Print the listing below line for line, leaving out the pictures.
>> Start Material shown
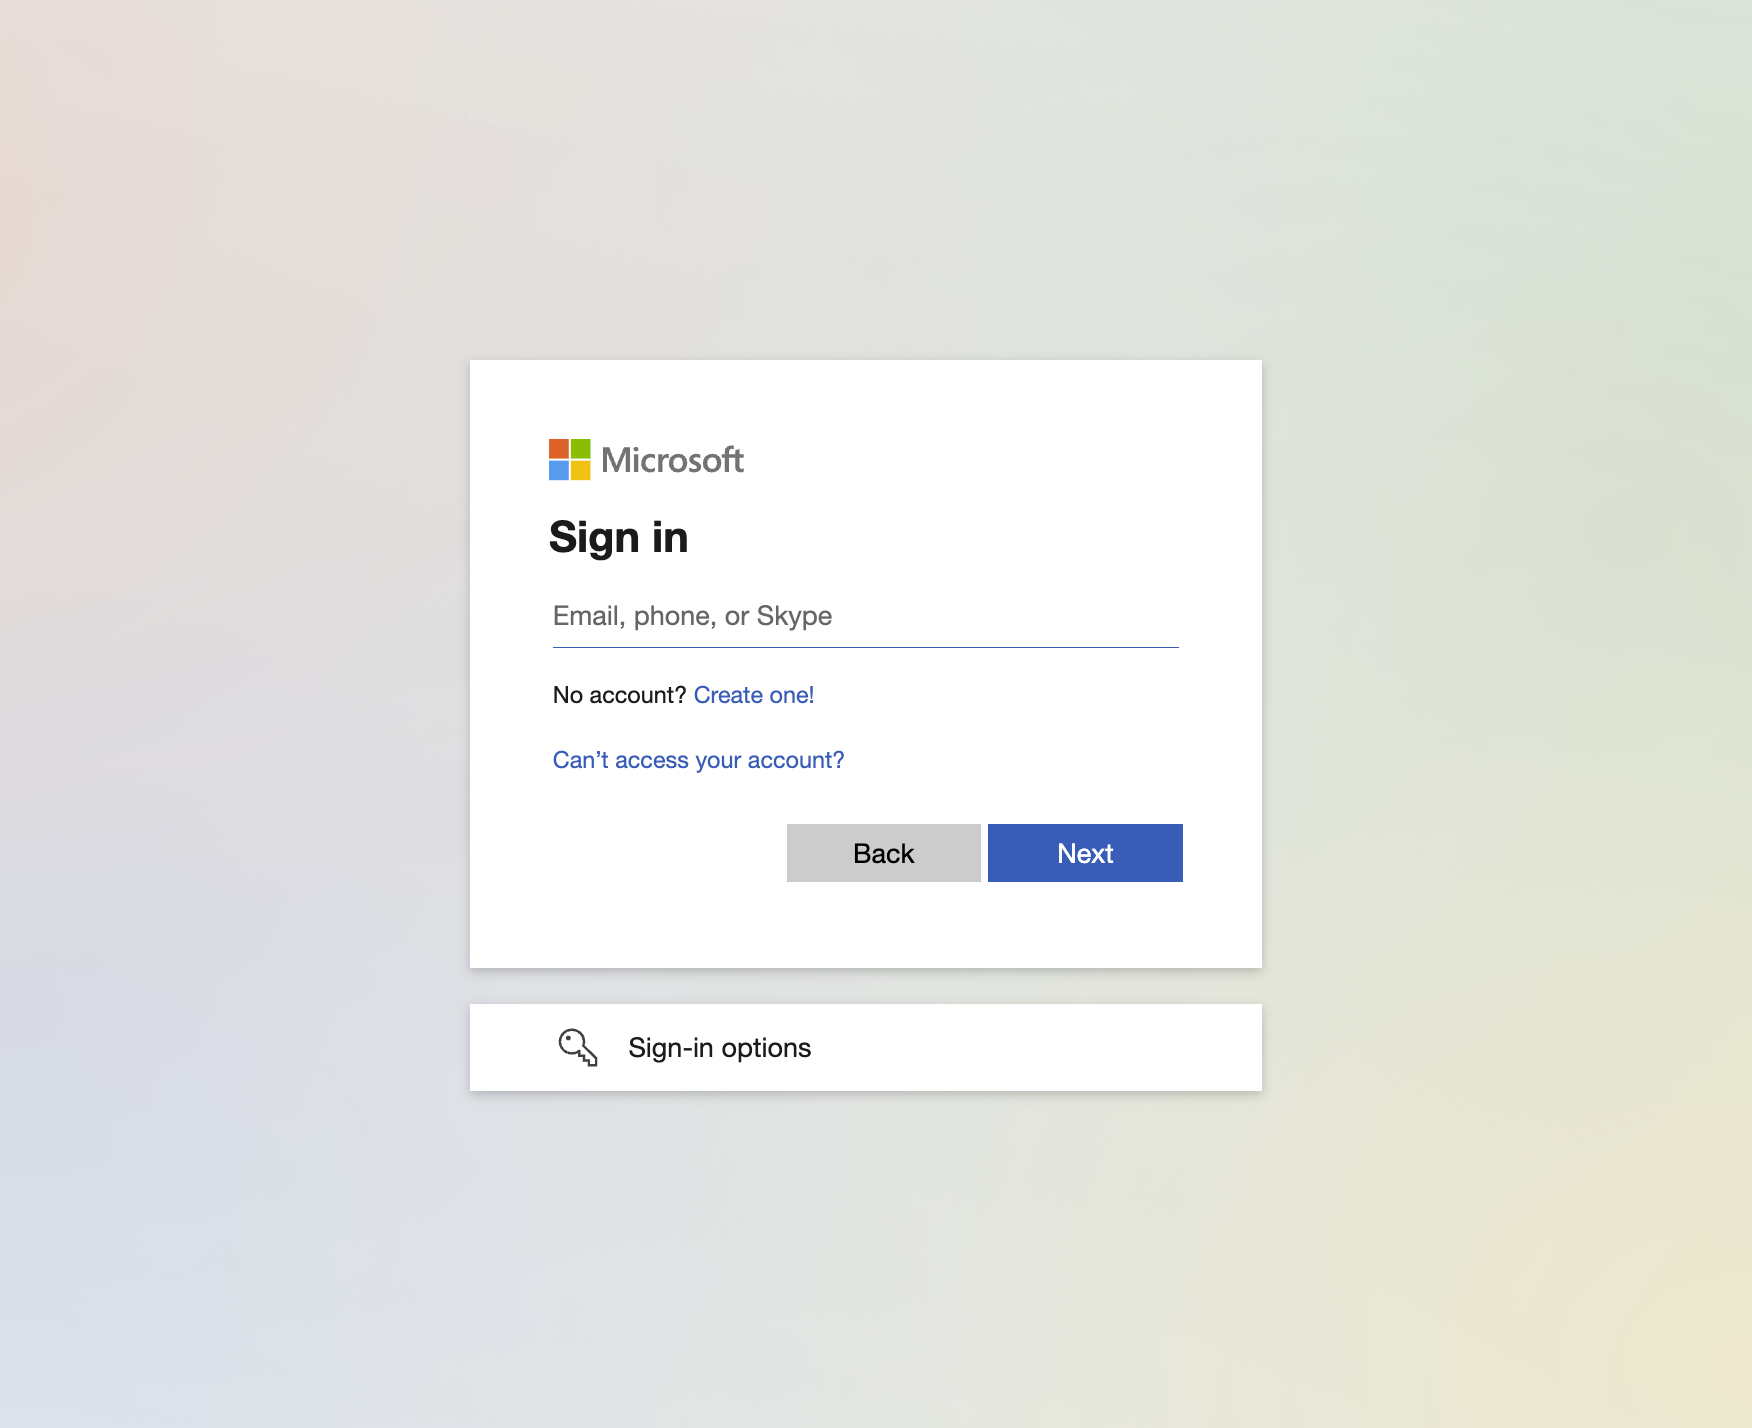1752x1428 pixels.
Task: Click the Sign in heading
Action: coord(619,538)
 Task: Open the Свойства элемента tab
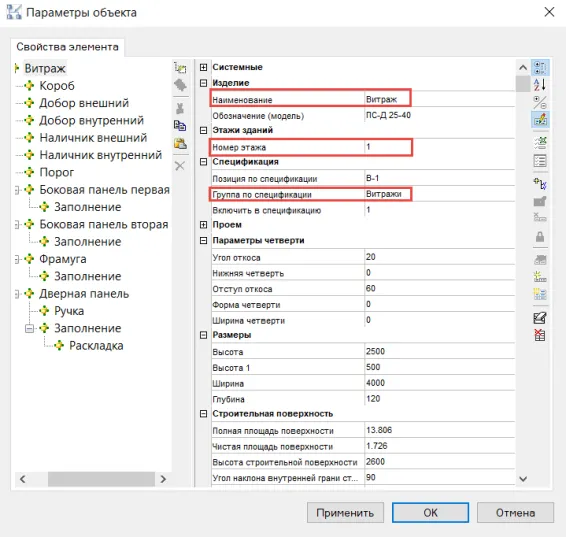68,47
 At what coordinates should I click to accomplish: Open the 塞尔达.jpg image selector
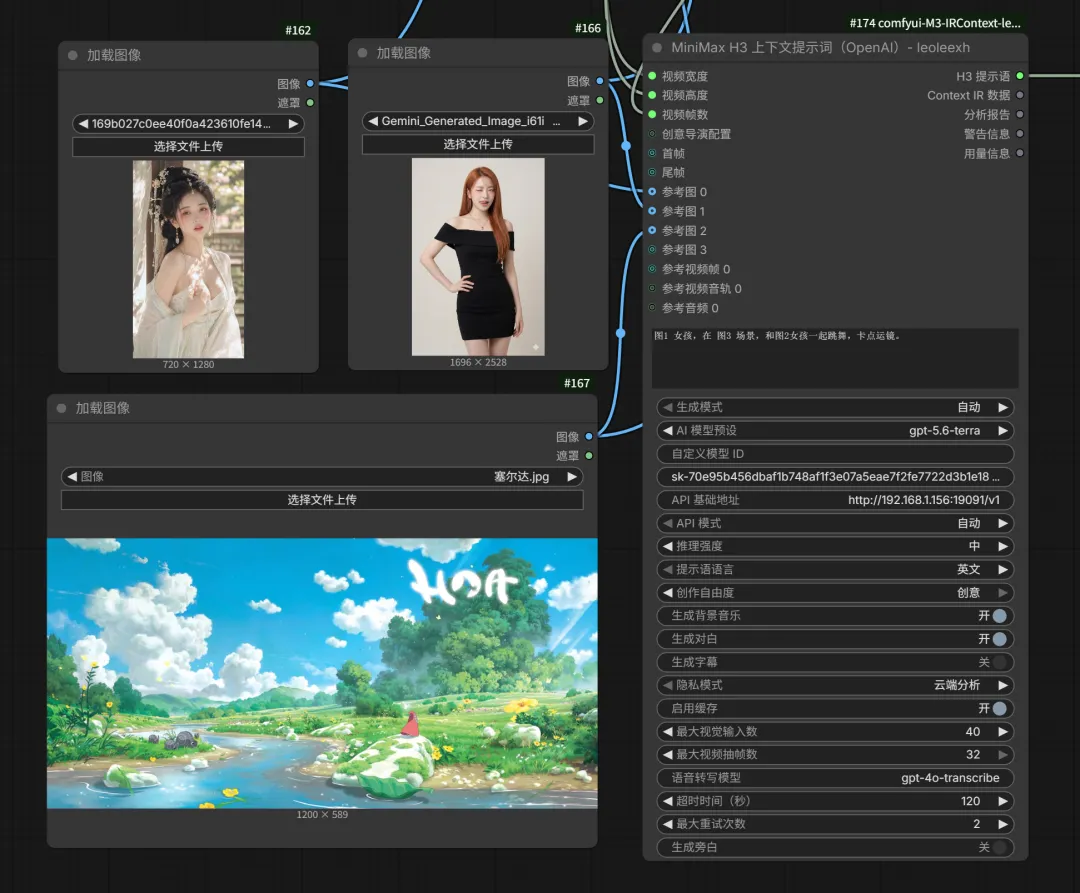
>> End Material shown
## Solved exercise
1752x1428 pixels.
Task: Click the Sign in heading
Action: coord(619,538)
 Task: Open the Свойства элемента tab
68,47
 At what coordinates should I click to accomplish: Open the 塞尔达.jpg image selector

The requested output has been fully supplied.